Asymmetry of the funnel plot and Egger’s test demonstrated the existence of publication bias (the most common source of bias) affecting the authenticity and reliability of the data to some extent. First, positive results are easier to publish. Of the 17 studies, five were negative, and the inclusion of negative results would theoretically reduce publication bias. Second, repeatedly published theses will also lead to bias, if a single-center or multiple-center results are both published and included. Repeated calculation would lead to larger weight for some studies, affecting the reliability of the clinical research. The research institutions and localities were carefully checked, and overlapping of institutions or experimental data was not found. Next, the small sample size studies return low test efficiencies. In other words, positive results may be caused by opportunities, which may not provide a reliable basis for clinical practice. In the subgroup analysis, HR was merged with a sample size of 100 as the boundary. Our results suggested larger HR and lower P in the subgroup with a sample size of <100, without heterogeneity, while greater heterogeneity was observed in the subgroup with large sample size (≥100). This confirmed that bias was caused by small sample size from the side. There may be many other unknown confounding factors that play a role in publication bias.

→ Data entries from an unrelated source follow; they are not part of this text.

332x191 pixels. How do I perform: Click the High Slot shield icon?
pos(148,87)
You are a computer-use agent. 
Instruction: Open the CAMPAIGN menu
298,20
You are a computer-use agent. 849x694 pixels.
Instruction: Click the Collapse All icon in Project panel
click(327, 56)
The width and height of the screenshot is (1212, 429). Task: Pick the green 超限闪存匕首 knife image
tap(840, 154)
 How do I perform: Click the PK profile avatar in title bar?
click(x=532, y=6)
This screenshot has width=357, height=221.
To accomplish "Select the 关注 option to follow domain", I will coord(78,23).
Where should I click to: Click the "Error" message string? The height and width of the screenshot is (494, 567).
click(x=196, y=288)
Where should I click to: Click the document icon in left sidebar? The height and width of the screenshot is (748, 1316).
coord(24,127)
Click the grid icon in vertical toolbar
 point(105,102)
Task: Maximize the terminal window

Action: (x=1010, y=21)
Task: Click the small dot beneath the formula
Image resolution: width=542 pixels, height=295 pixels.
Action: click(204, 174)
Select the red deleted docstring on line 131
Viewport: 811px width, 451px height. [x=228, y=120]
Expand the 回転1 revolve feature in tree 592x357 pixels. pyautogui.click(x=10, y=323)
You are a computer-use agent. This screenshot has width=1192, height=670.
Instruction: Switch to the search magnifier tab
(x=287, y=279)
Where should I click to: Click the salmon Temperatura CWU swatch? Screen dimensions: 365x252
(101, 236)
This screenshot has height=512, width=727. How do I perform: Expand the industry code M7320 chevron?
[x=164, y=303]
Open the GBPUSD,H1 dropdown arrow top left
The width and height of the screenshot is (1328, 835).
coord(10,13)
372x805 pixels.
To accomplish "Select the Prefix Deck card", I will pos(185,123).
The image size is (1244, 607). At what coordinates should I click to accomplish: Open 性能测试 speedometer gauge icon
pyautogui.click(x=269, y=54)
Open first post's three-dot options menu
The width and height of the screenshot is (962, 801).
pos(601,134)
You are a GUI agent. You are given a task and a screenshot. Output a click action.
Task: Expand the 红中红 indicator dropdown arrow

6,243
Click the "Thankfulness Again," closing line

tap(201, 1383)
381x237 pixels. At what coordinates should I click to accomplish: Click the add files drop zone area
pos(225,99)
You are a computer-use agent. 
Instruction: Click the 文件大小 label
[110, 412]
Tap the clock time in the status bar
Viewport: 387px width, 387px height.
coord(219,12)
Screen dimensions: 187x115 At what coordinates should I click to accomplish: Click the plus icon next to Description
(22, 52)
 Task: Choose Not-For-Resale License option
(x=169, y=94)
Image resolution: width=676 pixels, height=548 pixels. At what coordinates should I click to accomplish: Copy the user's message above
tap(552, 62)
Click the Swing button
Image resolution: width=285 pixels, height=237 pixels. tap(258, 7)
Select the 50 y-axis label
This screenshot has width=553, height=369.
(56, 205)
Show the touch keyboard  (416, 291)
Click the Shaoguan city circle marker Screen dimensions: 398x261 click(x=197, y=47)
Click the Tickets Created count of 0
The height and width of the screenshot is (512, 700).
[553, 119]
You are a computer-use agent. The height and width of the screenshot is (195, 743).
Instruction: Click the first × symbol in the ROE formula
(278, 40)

As a meta-analysis of prognostic analysis, there are inevitable limitations in several aspects which should be further discussed. First, the areas and population involved in this study are irregular (Africa, the Middle East, South America, and other regions). In addition, China, with a large population, was not considered. Second, there are differences in diagnostic standard and inspection methods in studies on glioma at different times. The accuracy of IHC results is improved by the optimization of the equipment and test methods with the passage of time. The diverse definitions of cutoff values among the studies may also lead to bias. Among experimental designs, there were no randomized controlled trials, which might have improved the accuracy of the analysis. However, there were two prospective studies, which are superior to retrospective studies. Finally, patients in several studies underwent standard therapy with temozolomide plus radiotherapy after surgery15,22,29 and some patients did not undergo uniform treatments, while the remaining studies failed to report postoperative treatments. This too may result in heterogeneity of survival data.

Conclusion

Our meta-analysis suggested that EGFR may serve as a useful biomarker for poor prognosis in glioma patients. In the future, targeted therapy aiming at EGFR signaling pathways may help slow the disease progression of glioma and prolong OS. To verify this result, studies with large sample sizes, covering extensive areas, with more reasonable experimental designs, more standardized diagnostic criteria, and standardized postoperative treatment are required.